**Task requirements**
**a)** In the review of the Last Sacrifice single, what year was the single released?
**b)** Resume the review of the Last Sacrifice single from the point where it stops.

**Text**
================================
Sunday, October 16, 2005

Last Sacrifice-"Acid Rain Dance"/"Suspended" 45

While preparing a post of a greatly larger than usual scale (that is, unless I edit out all the wordy flack that seems to bog down too much of my scribings), I thought I'd toss this little gem of a review regarding a long-lost and unfortunately forgotten single (and personal fave) atcha. Anyway, does anybody out there remember this killer-diller of a seven-inch 33 rpm single (with over ten minutes of music?) from the wilds of Boston which got unleashed on an already-oversaturated underground market way back in 1986? From what I can make out, these Last Sacrifice guys were early-eighties remnants of the local scene who may or may not have still been together when this bombshell was released, and as far as I can remember (from various local mentions and a review in CONFLICT!) the fact that this disc was so power-packed came as a total surprise given the band's less-than-stellar live reputation! (I may be distorting things from a 20-year-memory hindsight, so don't hit me if I'm wrong!) Anyway (at least for me) this dark horse definitely was one of the better singles to creep out of the mid-eighties underground along with Tarba's (or whatever they were called!) "Candle On The Water" which nobody else remembers either but if I were some crafty bootlegger doing a PEBBLES/KILLED BY DEATH-styled sampler collecting my fave mid-eighties self-made wonders. you can betcha bottom dollar that BOTH of these platters would be appearing on my disc front and center alongsides such other classics by Halo of Flies and a few other winners who just happen to hold up more than a lotta the comparative pus that got circulated back then.
================================
**Available data**
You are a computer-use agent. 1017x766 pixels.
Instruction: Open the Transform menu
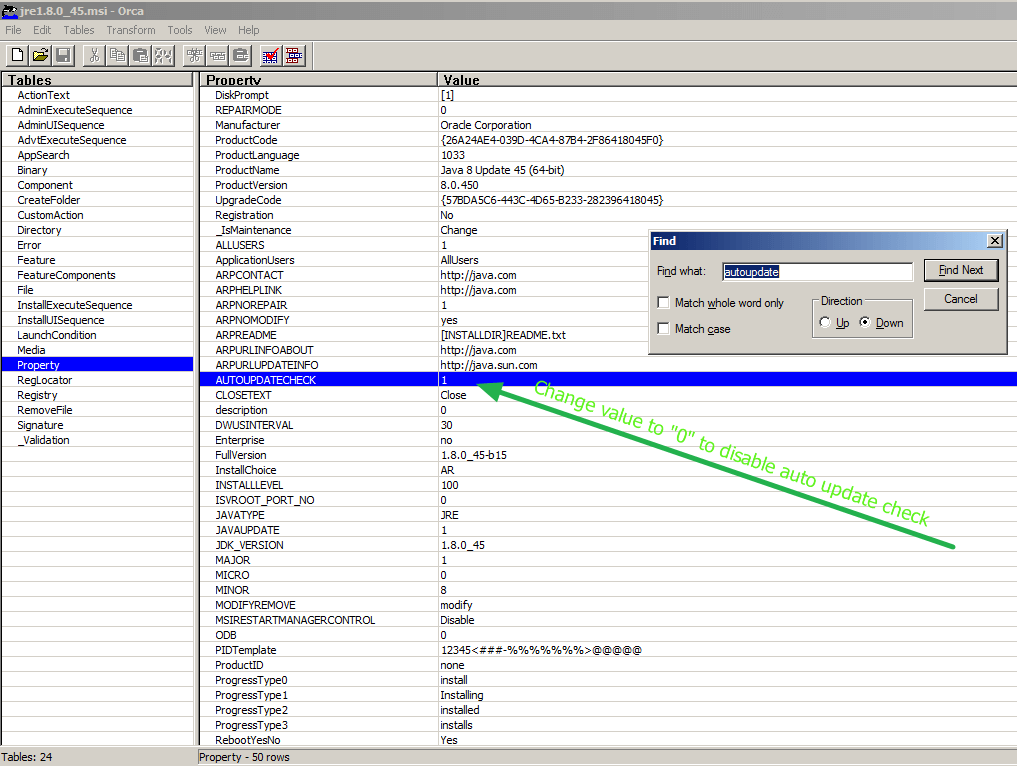(130, 30)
================================
**Set of answers**
**a)** 1986

**b)**
Like "Candle," "Acid Rain Dance" was a pounder that, albeit rooted in the contemporary underground scene for all the good or bad that may imply, eschewed a lotta the growing cliches of the various movements of the day and borrowed heavily from early-seventies hard rock. Maybe the strains of early Alice Cooper could be discerned here, though (as Chuck Eddy noted in his old CREEM METAL ROCK 'N ROLL column!) I would more or less say it was WHITE LIGHT/WHITE HEAT that had Last Sacrifice copping the most riffage which in lieu of my admonitions of just how the VU have degenerated into twee-fodder must prove that this single was perhaps the last honest appraisal of that particular elpee with regards to rock as energy before it ALL degenerated into nada! Certainly a subject matter I wish one Wayne McGuire would weigh in on given his past appraisals of the Boston underground, but until he comes out from hiding please do attempt hear it for yourself (if you can---and don't look at me...my tape deck's been broken for five years!).

However the flipside's an even better deal, a totally unexpected wowzer that adds an even deeper, totally powerful mystery to the whole shebang. Basically an electronic piece mixing elements of early Roxy Music, Suicide, The Deviants' "Nothing Man" and even then-contemporary UK sissy electronic acts without the posturing, the throbbing drone of "Suspended" still zones me out two decades later which is more than I can say about the instantly disposable mush that came out of the indie scene directly following the brief rebirth of underground credo in the mid-eighties. Amidst the tribal drums and synthetic baroque-derived strains, "Suspended" will continue to have you wondering...not only about the music itself but whether or not this song is "pro" or "anti" (God, Satan?), both, or maybe neither??? Whatever it is (and whatever conclusion you may come to), "Suspended" continues to hold interest like all good, energy-packed music does, reminding me of none-other-than Kongress at least as they would've sounded in some non-guitar lineup (shades of "Space Savior") perhaps in the early-eighties when they were playing "New Musik For The End Of The World."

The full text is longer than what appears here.